December 17, 2018
Read time : 7 min
The trade war that involves the U.S. and China has been escalating.

The trade war that involves the U.S. and China has been escalating. The Trump administration applied a 10 percent import tax on a wide range of Chinese products in September, and China responded by implementing a similar taxation policy on U.S. imports. President Trump has said that he would retaliate by imposing further taxation on Chinese imports.

Here is why this trade war matters and how it could impact the U.S. economy.

What is a tariff?

Tariffs are taxes on imports collected by customs. The tax rate varies in function of the category a product falls under, which can be adjusted to make a certain type of import more or less affordable. High import tax rates are associated with protectionist measures. These higher tax rates can be used to protect a new industry or to make local products more appealing.

However, high import tax rates often result in higher costs for consumers and increase the cost of production in some industries. Implementing low import tax rates or duty-free imports makes imported goods more affordable for consumers and creates a competitive environment that drives business efficiency.
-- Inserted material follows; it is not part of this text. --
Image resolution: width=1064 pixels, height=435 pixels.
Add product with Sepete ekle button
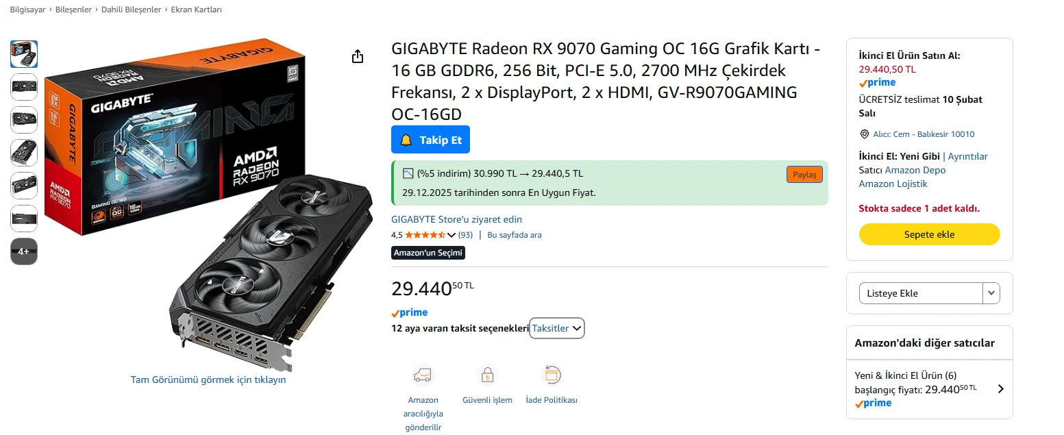(929, 234)
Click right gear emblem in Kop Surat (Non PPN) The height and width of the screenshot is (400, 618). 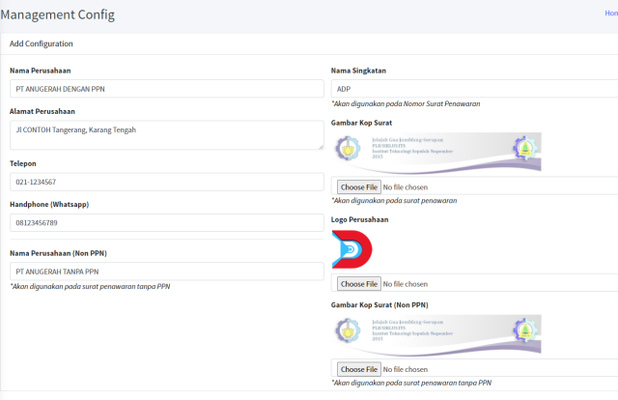[526, 332]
Steel and aluminum imports

The new trade agreement excludes steel and aluminum imports.

The Trump administration renegotiated the North American Free Trade Agreement with Canada and Mexico in 2017. The new trade agreement excludes steel and aluminum imports, which are now respectively taxed at 10 percent and 25 percent. These rates also apply to steel and aluminum imported from China in the absence of a new trade deal with this country.

The purpose of these high import taxes was to get Mexico and Canada to agree to a new trade deal with a cap on these imports to benefit domestic steel and aluminum production, and to protect the U.S. steel and aluminum industry from Chinese imports.
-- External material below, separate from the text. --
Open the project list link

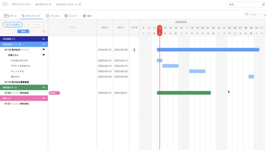coord(21,4)
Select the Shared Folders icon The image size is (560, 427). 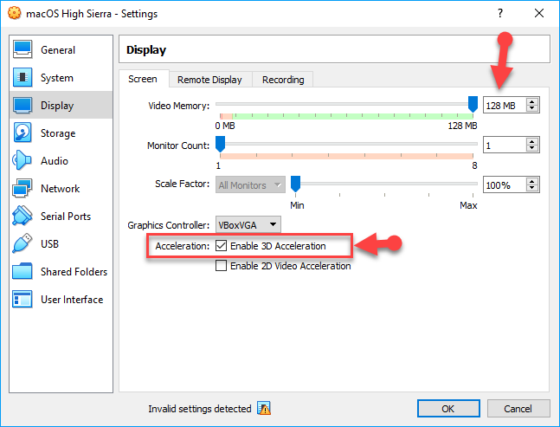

However, purchasing U.S.-produced steel and aluminum isn't a cost-effective alternative to paying the high import taxes. The new NAFTA is currently driving production costs up in a number of industries that are still importing aluminum and steel from abroad.
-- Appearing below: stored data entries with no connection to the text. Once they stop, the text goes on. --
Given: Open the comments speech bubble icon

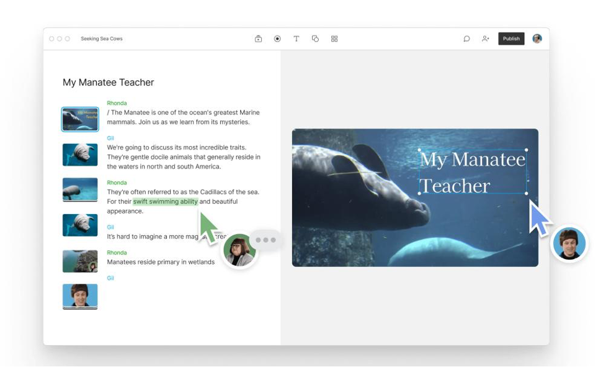Looking at the screenshot, I should (x=466, y=39).
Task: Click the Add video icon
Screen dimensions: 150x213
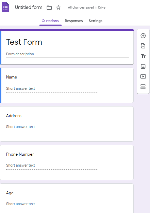Action: point(143,76)
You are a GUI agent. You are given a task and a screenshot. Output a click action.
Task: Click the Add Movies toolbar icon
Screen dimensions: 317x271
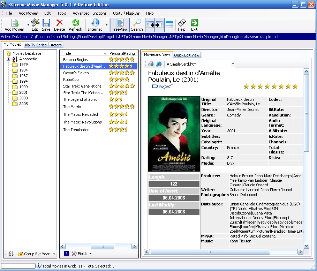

How are other countries reacting to this protectionist policy?

Experts observe that this protectionist policy has been hurting existing relationships with allies. The U.S. applying $200 billion worth of trade sanctions on almost 6,000 different product categories imported from China has led to the Chinese government adopting a similar policy. China increased taxes on $60 billion of imports from the U.S., including agricultural products and steel.

The Trump administration has mentioned it will retaliate by expanding its sanctions to almost every product category imported from China. However, China could devaluate its currency to keep exporting products competitively and could also retaliate against U.S. companies such as Nike, Apple or General Electric that have outsourced their production to China.

Experts agree that this escalating trade war between the two largest economies will have disastrous consequences. The European Union has also retaliated by implementing a 25 percent tax on U.S. exports, including agricultural products, steel, motorcycles, whiskey, tobacco products and more.

Effects on U.S. jobs

Due to the trade war, American works in the industry may lose their jobs.

How will the trade war with China affect the U.S. economy? The steel industry is currently taking the brunt of the Trump administration's protectionist policies, but more industries will be affected. For each job in the steel industry, there are 80 jobs in industries that rely on steel for production, including the auto industry, and appliance or machinery manufacturing.

Some jobs are being relocated overseas. For instance, Harley-Davidson recently moved part of its production to the EU to avoid a 25 percent import tax on motorcycles.

For industries that rely on aluminum and steel, the high import tax combined with high local costs will result in some companies going out of business, while others will keep struggling to remain competitive.

The auto industry could lose up to 40,000 jobs by the end of 2019, and 195,000 jobs over the next three years. A total of 23,000 jobs could disappear in the solar power industry in 2019, and the U.S. dairy industry could lose 16,000 jobs over the next five years.

The consequences for the Chinese economy would also be disastrous, with 5.5 million jobs at risk of disappearing in the long-term. This escalating global trade war will contribute to hurting an economy that is characterized by slow growth and stagnating wages. It is time to seek new solutions to the economic challenges the U.S. is facing and to advocate for more responsible policies.